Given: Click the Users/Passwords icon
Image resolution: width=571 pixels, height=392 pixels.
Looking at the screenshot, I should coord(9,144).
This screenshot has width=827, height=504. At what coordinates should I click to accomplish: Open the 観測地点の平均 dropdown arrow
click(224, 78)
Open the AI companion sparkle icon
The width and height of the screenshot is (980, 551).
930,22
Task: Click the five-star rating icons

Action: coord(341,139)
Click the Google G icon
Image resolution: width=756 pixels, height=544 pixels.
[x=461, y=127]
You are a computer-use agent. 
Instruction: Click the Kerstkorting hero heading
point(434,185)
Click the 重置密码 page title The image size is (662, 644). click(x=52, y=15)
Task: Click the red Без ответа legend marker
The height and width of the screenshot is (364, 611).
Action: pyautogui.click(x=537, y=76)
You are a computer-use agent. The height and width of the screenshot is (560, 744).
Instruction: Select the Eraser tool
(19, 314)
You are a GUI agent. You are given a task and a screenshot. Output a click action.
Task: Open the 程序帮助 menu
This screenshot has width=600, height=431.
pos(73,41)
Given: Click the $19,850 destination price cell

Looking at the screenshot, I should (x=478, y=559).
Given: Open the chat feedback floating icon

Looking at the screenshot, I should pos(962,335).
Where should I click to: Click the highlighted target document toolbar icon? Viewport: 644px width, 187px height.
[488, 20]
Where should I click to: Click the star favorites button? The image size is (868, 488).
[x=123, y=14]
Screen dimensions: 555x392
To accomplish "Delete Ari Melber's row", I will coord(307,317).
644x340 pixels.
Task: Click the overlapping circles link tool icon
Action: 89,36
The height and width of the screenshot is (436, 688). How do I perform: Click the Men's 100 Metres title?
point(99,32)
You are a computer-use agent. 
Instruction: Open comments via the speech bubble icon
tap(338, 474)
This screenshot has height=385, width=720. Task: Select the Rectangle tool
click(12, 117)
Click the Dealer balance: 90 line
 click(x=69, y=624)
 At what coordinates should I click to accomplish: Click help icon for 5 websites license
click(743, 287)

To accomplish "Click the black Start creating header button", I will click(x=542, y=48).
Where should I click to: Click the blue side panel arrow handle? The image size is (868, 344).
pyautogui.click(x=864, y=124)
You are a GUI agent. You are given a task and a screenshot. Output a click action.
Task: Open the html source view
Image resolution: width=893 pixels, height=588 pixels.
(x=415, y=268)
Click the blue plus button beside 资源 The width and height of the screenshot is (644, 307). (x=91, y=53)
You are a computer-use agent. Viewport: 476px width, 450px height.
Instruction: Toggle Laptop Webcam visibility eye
++++++++
> The task
Only lines that contain "computer" are needed, so copy each of them from the data.

> Answer to this task
You are a computer-use agent. 
You are a computer-use agent. The height and width of the screenshot is (560, 744).
You are a computer-use agent. 
You are a computer-use agent. Viewport: 476px width, 450px height.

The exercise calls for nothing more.